ISO 14644 Standards were first formed from the US Federal Standard 209E Airborne Particulate Cleanliness Classes in Cleanrooms and Clean Zones. The need for a single standard for cleanroom classification and testing was long felt. After ANSI and IEST petitioned to ISO for new standards, the first document of ISO 14644 was published in 1999, ISO 14644-1.

In 2000, ISO 14644-2 was published, which began the process of FED-STD-209E being canceled. On November 29, 2001, the document was canceled and superseded by ISO 14644-1 and ISO 14644-2.

- ISO 14644 is now composed of
- ISO 14644-1: Classification of air cleanliness
- ISO/DIS 14644-1.2(2014): Classification of air cleanliness by particle concentration
- ISO 14644-2: Specifications for testing and monitoring to prove continued compliance with ISO 14644-1
- ISO/DIS 14644-2.2(2014): Monitoring to provide evidence of cleanroom performance related to air cleanliness by particle concentration
- ISO 14644-3: Test Methods
- ISO 14644-4: Design, Construction, and Start-up
- ISO 14644-5: Operations
- ISO 14644-6: Vocabulary
- ISO 14644-7: Separative devices (clean air hoods, gloveboxes, isolators and minienvironments
- ISO 14644-8:2022(en), Cleanrooms and associated controlled environments — Part 8: Assessment of air cleanliness for chemical concentration (ACC)
- ISO 14644-9: Classification of surface particle cleanliness
- ISO 14644-10: Classification of Surface Cleanliness by Chemical Concentration
- ISO 14644-12: Classification of Air Cleanliness by Nanoscale Particle Concentration
- ISO 14644-13:2017 Cleaning of surfaces to achieve defined levels of cleanliness in terms of particle and chemical classifications
- ISO 14644-14: Assessment of suitability for use of equipment by airborne particle concentration
- ISO 14644-15, Cleanrooms and associated controlled environments — Part 15: Assessment of suitability for use of equipment and materials by airborne chemical concentration
- ISO 14644-17, Cleanrooms and associated controlled environments — Part 17: Particle deposition rate applications
- ISO 14644-18:2023(en) Cleanrooms and associated controlled environments — Part 18: Assessment of suitability of consumables
- ISO/TR 14644-21:2023 Cleanrooms and associated controlled environments - Part 21: Airborne particle sampling techniques

== Part 1: Classification of air cleanliness ==
ISO 14644-1 covers the classification of air cleanliness in cleanrooms and associated controlled environments. Classification in accordance with this standard is specified and accomplished exclusively in terms of concentration of airborne particulates. The document was submitted as an American National Standard and has been adopted as ANSI/IEST/ISO 14644-1:1999 in the United States, following the cancellation of FED-STD-209E.

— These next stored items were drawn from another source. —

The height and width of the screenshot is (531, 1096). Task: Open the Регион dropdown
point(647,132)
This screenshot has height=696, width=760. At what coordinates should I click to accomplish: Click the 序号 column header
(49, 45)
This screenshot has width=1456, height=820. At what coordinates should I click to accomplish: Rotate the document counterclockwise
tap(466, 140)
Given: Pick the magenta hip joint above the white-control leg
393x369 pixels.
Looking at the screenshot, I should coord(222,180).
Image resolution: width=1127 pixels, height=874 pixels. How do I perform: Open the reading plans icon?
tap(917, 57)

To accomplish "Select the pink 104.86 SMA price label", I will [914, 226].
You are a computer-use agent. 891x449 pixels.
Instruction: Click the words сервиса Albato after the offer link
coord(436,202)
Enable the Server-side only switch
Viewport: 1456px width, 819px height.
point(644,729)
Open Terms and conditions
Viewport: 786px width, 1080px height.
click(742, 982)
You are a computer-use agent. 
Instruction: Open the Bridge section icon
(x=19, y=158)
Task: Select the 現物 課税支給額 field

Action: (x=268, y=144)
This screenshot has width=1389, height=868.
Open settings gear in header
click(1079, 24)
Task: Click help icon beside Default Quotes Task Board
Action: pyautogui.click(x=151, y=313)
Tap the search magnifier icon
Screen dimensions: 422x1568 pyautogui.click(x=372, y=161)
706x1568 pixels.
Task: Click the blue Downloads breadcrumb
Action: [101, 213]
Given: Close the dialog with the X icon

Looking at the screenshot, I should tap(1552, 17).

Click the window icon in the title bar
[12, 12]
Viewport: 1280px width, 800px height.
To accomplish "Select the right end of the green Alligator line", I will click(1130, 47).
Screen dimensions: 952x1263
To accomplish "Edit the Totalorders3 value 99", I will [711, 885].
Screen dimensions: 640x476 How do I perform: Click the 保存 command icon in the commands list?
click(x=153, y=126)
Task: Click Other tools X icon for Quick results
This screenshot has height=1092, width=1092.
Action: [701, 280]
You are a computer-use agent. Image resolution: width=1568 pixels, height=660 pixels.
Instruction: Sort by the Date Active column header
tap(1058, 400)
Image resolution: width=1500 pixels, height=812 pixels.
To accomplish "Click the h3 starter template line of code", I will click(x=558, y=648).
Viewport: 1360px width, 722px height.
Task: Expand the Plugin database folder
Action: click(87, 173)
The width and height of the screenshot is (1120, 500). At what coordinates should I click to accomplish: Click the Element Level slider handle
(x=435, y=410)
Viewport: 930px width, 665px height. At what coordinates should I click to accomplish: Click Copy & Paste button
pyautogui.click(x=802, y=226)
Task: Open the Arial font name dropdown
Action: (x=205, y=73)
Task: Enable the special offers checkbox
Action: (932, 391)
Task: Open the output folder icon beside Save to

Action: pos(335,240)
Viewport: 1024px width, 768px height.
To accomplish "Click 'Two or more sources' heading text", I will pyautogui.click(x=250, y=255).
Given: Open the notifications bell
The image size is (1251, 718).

== Part 2: Specifications for testing and monitoring to prove continued compliance with ISO 14644-1 ==
Part 2 specifies requirements for periodic testing of a cleanroom or clean zone to prove its continued compliance with ISO 14644-1 for the designated classification of airborne particulate cleanliness. It also specifies requirements for the monitoring of a cleanroom or clean zone (installation) to provide evidence of its continued compliance with ISO 14644-1 for the designated classification of airborne particulate cleanliness. It became an International Standard following the cancellation of FED-STD-209E. In the United States in 2000 it was adopted as ANSI/IEST/ISO 14644-2:2000.

== Part 3: Test Methods ==
This part specifies test methods for designated classification of airborne particulate cleanliness and for characterizing the performance of cleanrooms and clean zones. These test methods are specified in the document for two different types of cleanrooms and clean zones; unidirectional flow and nonunidirectional flow.

The most important objectives of this highly referenced document are to provide an internationally common basis of measurement and evaluation of cleanrooms and, at the same time, not to prevent the introduction of new technologies.

== Part 4: Design, construction and start-up ==
This part specifies requirements for the design and construction of cleanroom and clean air devices, as well as requirements for start-up and qualification, but does not prescribe specific technological nor contractual means to meet the requirements. This document is intended for purchasers, suppliers, and designers of cleanroom installations. It was submitted as an American National Standard in 2001.

== Part 5: Operations ==
ISO 14644-5 provides the basic requirements for operating and maintaining cleanrooms and associated controlled environments. This standard addresses requirements that are basic to the operation of all cleanrooms, regardless of the application. Topics include:
- Operational systems that must be in place
- Selection and use of appropriate cleanroom garments
- Training and monitoring of personnel and activities
- Installation and use of equipment
- Requirements for materials used in the cleanroom
- Maintaining the cleanroom environment in a clean, usable condition conforming to design standards.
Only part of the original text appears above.